Restate the lines exactly, starting at the line that contains "Task: Click the card" and finishing with the final line of the records.

- [Collected data entries]
BEGIN

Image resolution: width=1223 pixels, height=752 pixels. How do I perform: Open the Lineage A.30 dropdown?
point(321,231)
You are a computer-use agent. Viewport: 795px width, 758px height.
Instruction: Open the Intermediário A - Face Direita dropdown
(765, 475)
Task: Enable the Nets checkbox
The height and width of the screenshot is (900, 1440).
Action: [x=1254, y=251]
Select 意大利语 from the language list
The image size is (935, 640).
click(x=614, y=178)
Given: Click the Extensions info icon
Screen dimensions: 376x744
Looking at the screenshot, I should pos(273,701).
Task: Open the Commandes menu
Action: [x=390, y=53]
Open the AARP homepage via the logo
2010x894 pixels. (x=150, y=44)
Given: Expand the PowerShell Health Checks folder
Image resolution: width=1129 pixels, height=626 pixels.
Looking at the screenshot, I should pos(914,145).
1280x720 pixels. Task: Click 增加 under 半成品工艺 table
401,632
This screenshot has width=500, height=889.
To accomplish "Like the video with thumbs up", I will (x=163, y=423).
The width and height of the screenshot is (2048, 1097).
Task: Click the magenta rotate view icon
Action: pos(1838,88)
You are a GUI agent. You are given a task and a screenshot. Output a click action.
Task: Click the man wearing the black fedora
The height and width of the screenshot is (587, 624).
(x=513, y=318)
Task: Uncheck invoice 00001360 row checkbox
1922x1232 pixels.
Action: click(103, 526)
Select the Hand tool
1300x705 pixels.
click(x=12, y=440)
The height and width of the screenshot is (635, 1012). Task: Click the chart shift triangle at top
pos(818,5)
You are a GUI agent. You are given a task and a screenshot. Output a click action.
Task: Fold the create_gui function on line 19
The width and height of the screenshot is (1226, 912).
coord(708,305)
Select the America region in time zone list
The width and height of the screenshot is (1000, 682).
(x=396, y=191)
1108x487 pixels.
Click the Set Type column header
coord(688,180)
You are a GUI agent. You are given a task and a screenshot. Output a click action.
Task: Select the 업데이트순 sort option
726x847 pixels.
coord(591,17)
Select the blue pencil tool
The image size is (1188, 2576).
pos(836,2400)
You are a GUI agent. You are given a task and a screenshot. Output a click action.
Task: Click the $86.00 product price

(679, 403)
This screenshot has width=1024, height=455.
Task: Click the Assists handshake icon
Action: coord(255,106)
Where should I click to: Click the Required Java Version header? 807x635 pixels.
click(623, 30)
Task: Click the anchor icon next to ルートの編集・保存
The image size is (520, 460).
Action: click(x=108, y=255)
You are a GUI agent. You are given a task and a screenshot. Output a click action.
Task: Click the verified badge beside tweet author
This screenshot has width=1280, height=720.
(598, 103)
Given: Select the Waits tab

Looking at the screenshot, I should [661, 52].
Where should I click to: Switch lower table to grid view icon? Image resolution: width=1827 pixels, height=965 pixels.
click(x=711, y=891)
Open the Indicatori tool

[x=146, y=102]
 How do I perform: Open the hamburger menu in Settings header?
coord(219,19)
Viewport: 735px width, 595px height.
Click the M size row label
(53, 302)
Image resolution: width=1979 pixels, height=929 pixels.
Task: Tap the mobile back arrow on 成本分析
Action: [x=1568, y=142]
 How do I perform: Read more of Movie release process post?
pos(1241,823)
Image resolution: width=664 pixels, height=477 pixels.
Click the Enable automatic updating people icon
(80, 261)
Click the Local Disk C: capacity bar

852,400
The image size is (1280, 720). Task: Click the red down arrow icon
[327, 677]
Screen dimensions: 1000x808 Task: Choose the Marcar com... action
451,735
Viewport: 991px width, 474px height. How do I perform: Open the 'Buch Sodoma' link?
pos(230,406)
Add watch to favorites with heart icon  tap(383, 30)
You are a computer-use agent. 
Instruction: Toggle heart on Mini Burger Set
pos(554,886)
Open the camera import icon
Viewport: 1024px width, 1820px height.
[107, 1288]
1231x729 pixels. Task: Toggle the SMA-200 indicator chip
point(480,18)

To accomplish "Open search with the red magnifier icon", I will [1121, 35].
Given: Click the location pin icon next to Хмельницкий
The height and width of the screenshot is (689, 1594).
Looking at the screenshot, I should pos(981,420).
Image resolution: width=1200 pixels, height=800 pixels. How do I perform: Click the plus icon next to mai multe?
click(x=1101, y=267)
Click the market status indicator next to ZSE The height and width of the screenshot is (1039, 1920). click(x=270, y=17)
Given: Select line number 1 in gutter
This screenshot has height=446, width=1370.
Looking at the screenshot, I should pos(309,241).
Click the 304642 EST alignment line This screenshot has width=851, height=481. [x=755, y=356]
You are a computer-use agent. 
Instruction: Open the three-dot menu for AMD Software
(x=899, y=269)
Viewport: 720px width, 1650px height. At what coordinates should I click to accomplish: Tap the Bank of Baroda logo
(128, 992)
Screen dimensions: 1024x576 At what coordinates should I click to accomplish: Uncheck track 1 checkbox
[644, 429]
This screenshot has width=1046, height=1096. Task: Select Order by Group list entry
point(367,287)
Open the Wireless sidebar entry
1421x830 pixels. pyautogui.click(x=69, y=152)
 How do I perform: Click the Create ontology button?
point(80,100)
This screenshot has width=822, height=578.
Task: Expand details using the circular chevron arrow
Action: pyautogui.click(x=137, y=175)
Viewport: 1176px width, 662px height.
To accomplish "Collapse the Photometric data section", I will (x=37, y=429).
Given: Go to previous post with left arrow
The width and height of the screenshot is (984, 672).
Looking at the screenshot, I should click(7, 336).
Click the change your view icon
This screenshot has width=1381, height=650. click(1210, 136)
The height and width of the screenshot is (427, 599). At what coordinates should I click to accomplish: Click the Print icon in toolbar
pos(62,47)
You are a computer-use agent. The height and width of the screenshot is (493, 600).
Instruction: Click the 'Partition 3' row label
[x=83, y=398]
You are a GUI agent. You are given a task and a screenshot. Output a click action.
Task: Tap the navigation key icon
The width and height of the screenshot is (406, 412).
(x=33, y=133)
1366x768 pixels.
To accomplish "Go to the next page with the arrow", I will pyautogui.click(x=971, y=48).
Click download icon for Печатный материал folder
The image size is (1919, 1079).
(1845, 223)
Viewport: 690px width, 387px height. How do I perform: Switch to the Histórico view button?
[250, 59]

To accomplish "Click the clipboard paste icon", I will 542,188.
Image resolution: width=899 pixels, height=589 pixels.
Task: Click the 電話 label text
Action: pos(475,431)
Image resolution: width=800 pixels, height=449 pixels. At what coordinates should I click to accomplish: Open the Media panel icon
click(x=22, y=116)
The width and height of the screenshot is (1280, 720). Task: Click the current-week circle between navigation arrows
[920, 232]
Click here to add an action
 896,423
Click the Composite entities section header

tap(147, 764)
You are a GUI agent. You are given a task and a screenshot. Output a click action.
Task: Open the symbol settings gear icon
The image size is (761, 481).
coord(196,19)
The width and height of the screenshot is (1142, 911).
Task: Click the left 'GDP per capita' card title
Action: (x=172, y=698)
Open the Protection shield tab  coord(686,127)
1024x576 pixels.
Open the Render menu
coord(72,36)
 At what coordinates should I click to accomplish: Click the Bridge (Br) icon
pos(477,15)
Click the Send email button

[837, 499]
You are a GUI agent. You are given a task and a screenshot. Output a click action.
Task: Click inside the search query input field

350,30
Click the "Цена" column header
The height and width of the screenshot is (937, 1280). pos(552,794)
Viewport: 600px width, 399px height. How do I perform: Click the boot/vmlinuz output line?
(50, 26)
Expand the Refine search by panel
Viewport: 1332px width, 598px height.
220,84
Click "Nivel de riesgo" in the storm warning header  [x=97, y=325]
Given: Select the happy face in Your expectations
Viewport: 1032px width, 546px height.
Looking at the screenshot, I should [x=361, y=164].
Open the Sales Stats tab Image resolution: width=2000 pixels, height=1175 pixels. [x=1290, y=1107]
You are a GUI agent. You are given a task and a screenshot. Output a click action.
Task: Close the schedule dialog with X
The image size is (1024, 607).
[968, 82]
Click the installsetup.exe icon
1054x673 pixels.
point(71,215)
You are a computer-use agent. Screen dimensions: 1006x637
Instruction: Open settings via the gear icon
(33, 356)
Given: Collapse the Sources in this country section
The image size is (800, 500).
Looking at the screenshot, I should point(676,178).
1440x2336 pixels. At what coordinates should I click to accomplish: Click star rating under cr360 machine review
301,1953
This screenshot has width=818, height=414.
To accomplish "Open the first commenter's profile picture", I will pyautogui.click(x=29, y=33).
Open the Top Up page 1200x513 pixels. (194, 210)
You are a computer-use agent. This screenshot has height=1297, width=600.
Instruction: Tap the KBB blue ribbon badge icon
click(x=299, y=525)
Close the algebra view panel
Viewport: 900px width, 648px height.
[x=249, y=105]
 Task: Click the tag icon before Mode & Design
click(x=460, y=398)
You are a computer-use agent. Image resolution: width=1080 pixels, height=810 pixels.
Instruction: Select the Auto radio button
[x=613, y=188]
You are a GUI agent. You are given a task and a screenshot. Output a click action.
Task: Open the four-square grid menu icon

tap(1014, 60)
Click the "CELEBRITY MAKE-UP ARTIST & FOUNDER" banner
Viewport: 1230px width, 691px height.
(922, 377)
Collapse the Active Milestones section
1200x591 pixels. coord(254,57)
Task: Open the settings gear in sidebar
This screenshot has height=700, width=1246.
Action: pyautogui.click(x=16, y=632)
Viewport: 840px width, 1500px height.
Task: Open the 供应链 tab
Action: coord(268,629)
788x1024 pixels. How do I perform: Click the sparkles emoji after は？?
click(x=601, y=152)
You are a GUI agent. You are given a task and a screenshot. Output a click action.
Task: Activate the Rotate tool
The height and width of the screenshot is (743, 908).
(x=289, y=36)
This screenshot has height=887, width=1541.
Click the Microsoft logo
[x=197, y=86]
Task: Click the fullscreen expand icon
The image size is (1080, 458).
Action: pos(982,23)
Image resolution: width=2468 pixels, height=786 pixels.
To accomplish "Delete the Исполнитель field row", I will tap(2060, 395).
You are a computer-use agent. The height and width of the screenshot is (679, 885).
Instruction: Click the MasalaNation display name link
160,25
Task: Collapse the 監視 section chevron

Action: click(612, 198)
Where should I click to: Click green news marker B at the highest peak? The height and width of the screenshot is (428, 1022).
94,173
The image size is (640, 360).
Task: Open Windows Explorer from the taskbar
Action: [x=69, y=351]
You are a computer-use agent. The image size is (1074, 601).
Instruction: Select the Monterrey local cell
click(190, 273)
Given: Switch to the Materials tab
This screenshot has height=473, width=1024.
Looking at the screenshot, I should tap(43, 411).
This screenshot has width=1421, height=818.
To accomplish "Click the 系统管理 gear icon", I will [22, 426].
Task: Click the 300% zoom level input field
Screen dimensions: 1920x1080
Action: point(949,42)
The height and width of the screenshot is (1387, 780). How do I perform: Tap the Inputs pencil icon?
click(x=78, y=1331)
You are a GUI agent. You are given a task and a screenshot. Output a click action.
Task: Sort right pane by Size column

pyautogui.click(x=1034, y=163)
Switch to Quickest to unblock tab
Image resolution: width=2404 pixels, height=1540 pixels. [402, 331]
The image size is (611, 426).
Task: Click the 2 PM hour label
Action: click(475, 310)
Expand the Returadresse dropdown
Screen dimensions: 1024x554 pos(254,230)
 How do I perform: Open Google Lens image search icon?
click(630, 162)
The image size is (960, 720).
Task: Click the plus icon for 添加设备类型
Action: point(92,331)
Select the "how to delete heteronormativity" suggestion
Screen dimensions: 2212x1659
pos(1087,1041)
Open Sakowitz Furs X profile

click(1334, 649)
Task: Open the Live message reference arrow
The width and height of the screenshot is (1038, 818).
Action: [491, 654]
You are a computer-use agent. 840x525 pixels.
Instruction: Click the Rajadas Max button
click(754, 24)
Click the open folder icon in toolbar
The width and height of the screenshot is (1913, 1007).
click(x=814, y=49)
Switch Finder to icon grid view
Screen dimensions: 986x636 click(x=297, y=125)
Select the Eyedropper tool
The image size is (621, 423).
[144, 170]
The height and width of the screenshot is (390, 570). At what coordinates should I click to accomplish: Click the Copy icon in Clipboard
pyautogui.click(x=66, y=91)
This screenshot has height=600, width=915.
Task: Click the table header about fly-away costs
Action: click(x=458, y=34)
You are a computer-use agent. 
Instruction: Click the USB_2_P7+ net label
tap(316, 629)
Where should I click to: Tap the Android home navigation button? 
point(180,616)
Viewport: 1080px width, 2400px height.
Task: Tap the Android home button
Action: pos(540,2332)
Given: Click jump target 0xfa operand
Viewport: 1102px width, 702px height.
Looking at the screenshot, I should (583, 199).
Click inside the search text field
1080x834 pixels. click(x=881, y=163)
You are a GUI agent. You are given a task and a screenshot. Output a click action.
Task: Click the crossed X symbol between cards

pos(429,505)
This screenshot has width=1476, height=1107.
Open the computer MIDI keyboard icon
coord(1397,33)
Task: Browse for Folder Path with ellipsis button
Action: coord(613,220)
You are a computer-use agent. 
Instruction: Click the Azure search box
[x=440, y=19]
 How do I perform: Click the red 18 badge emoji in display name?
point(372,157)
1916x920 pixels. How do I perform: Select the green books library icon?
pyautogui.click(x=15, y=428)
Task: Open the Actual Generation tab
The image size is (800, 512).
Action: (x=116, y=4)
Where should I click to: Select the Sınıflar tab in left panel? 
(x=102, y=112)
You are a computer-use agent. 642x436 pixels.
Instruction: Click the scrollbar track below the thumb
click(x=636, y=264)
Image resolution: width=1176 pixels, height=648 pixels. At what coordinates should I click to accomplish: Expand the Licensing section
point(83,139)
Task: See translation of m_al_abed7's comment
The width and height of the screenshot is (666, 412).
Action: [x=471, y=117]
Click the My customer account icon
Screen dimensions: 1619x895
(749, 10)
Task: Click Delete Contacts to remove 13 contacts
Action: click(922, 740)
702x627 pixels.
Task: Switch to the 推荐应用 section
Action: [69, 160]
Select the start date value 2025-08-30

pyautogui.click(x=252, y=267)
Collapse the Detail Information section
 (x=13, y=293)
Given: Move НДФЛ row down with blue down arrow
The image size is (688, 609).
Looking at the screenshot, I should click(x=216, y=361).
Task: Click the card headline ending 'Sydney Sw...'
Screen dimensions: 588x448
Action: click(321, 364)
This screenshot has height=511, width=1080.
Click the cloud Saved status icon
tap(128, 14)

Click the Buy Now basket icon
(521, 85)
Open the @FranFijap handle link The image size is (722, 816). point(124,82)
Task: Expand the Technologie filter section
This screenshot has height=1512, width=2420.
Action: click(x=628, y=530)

END

- [RESULT OF THIS TASK]
Task: Click the card headline ending 'Sydney Sw...'
Screen dimensions: 588x448
Action: click(321, 364)
This screenshot has height=511, width=1080.
Click the cloud Saved status icon
tap(128, 14)

Click the Buy Now basket icon
(521, 85)
Open the @FranFijap handle link The image size is (722, 816). point(124,82)
Task: Expand the Technologie filter section
This screenshot has height=1512, width=2420.
Action: click(x=628, y=530)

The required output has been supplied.